In a recent example (Warlords, Catherine, emperor) Judaism had been founded by Isabella in a border city. It was very weakly defended by only 2 axemen. Since Judaism had spread to nearly all my cities, and I had a prophet, it was too tempting to take it, and with 5 chariots it was easily taken in one turn of war. Then I made for the capital just to see what was there, and it had a huge (over fifteen unit army of axemen, spearmen and archers, bud she then made a halfhearted counter attack with only two elephants but sued for peace after around five turns. Had that army marched towards me It would have caused me a major setback.

This does not strike me as very effective AI programming. Surely loosing a potential shrine city is a major set back. And just having an army sitting around in the capital doesn't help much either.

Or is this just the way Isabella is programmed.

I generated a great general, could that have anything to do with her interets in peace?
 
If the AI didn't more heavily defend its capital then it would be even easier to take advantage of it. Even with the capital more heavily defended I often go straight for the enemy capital anyway just because it's such a crippling blow. Once they lose their capital it's just mop-up work the rest of the way.
 
Is this true? Does the capital city act as a juncture for all trade through the civ? What makes it so special besides possibly having the largest pop? I am still a borderline noob so take it easy on me :P
 
no that was only true in civ3. in civ4 i don't go for the capital in the middle of another civ right away because it strands your army. once you take it, you have to expend units to defend it from all sides. and your city border will be completly closed in. unless you are looking to raze it, there's no point in marching to the capital first. it's just the AI's best city, but it's also defended the best

i also don't think AI is defending its cities optimally. human players shift defenders to cities under threat. AI will happily watch its cities taken while sitting 15 units in a nearby city, or take units away from a threatened city to try sneak attacking by sea
 
Generally, the AI stinks at the art of war.

They seem to defend cities based on population size (like one unit per 2-3 population size) instead of exposure to attack or importance to the empire.

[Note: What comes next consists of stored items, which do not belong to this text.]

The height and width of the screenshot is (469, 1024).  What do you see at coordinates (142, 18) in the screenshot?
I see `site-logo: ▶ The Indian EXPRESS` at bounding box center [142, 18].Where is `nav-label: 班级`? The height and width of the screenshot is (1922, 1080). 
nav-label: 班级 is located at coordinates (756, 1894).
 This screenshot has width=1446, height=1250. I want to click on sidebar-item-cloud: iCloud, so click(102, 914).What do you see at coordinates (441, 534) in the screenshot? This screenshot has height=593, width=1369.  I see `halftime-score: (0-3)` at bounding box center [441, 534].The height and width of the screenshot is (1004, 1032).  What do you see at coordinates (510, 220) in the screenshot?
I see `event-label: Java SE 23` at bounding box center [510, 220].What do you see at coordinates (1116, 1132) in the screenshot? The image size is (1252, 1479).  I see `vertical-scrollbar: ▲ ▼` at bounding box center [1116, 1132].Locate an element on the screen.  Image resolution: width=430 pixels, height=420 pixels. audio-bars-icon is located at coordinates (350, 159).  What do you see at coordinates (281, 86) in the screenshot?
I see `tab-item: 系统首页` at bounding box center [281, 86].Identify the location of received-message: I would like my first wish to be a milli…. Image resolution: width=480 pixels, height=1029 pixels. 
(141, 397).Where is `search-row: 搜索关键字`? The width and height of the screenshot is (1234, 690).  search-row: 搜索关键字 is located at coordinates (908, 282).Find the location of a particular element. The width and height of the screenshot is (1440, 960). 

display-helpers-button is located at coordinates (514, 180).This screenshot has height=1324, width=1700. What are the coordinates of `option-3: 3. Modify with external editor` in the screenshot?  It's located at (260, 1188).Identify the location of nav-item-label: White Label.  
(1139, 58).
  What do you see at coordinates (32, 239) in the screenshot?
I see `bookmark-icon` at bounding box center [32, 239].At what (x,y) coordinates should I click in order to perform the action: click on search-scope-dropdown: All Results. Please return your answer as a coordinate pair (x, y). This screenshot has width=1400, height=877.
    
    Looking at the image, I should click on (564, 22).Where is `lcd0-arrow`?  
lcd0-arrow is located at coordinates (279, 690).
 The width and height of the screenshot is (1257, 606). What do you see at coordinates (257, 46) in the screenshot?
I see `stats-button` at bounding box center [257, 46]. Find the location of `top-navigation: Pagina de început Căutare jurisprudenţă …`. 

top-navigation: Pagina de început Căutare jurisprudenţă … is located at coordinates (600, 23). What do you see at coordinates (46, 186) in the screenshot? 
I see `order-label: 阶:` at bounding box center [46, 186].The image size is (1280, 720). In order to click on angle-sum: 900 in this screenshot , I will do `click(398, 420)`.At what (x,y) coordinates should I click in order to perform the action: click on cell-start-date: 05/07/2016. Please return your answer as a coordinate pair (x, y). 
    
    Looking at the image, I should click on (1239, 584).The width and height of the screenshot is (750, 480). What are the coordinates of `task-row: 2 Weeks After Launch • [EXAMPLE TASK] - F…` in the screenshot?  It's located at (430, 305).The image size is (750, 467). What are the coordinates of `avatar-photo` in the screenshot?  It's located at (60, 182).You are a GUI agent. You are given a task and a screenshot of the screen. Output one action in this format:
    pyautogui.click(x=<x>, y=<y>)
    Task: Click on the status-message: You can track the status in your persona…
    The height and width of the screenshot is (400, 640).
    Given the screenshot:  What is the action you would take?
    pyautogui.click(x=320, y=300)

They seem to use poor attack strategy: if they do use a stack against a city, they'll attack with a unit before using any bombardment/suicide artillery. So they end up attacking a fortified, city garrisoned unit inside a city with a defense bonus of 80%, rather than knocking down the defence and suiciding a few units. Other times, they'll send solo attackers into your empire in a trickle. Or they'll land on your beach in a stack, then separate the stack -- both of these tricks makes it SO EASY for you to plink them off ... and then they'll wait another ten turns before sending another amphibious assualt.